L’indépendance politique était acquise depuis plus d’un siècle, mais l’indépendance économique était encore en suspens ; le pays est entré dans le monde moderne les mains liées par des contrats hérités.
Au milieu du XXe siècle, le Pérou a entamé un processus d’urbanisation accélérée. Lima a connu une croissance régulière, mais ce développement a été soutenu, une fois de plus, par l’exportation de matières premières : cuivre, pétrole, farine de poisson, coton et sucre. L’économie évoluait au rythme de la demande internationale, et les communautés paysannes et autochtones restaient prisonnières de la pauvreté.
La réforme agraire restait une promesse lointaine. De grands domaines dominaient les montagnes et la côte, et les communautés andines avaient un accès limité aux terres fertiles. En Amazonie, les concessions pétrolières et forestières se sont étendues aux territoires autochtones sans consultation ni compensation.
L’essor de la farine de poisson et sa surexploitation
Dans les années 1950, la découverte du potentiel de l’anchois comme matière première pour la farine de poisson a fait du Pérou un leader mondial dans ce produit. Des entreprises nationales et étrangères ont implanté des usines le long de la côte. En quelques années, le pays contrôlait plus de 60 % du marché mondial.
Mais la surexploitation a entraîné l’effondrement des stocks d’anchois au début des années 1970, notamment après le phénomène El Niño de 1972-1973. La crise de la pêche a laissé des milliers de personnes au chômage et a démontré que même avec des ressources apparemment inépuisables, l’absence de réglementation pouvait détruire un secteur en un temps record.
La réforme agraire et ses limites
En 1969, le gouvernement militaire de Juan Velasco Alvarado a mis en œuvre une réforme agraire qui a exproprié les grands domaines et redistribué les terres aux coopératives et aux communautés. Ce fut un coup porté au pouvoir de l’oligarchie rurale, mais son succès a eu des limites : de nombreuses terres expropriées manquaient d’assistance technique ou de financement suffisant, et la productivité a chuté dans plusieurs régions.

**DONNÉES AFFICHÉES:**

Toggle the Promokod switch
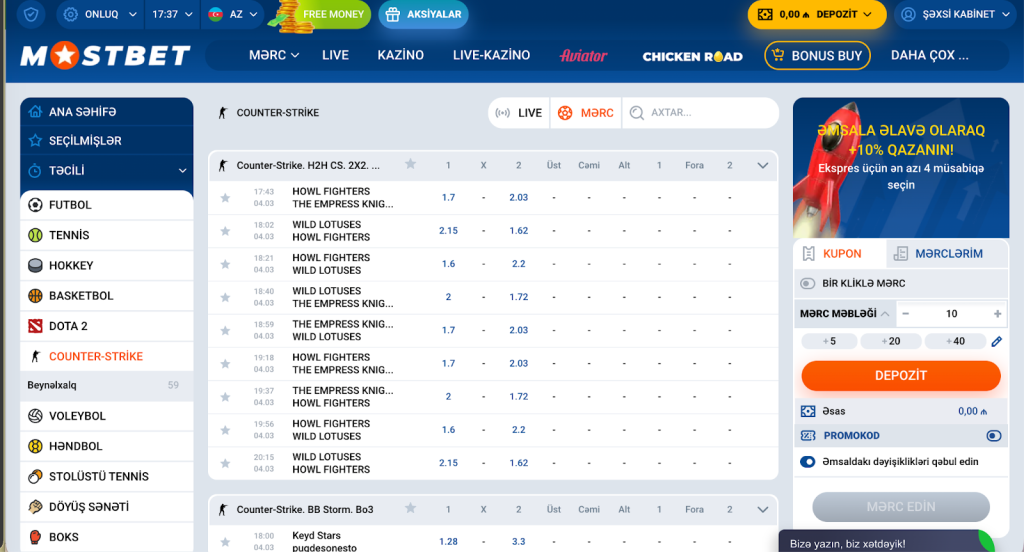Image resolution: width=1024 pixels, height=552 pixels. (x=993, y=436)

**CONSIGNE:**
Recopiez à l'identique le passage du texte sur l'économie du Pérou, de « Mais la surexploitation » à « un temps record. ».

**RÉSULTAT ATTENDU:**
Mais la surexploitation a entraîné l’effondrement des stocks d’anchois au début des années 1970, notamment après le phénomène El Niño de 1972-1973. La crise de la pêche a laissé des milliers de personnes au chômage et a démontré que même avec des ressources apparemment inépuisables, l’absence de réglementation pouvait détruire un secteur en un temps record.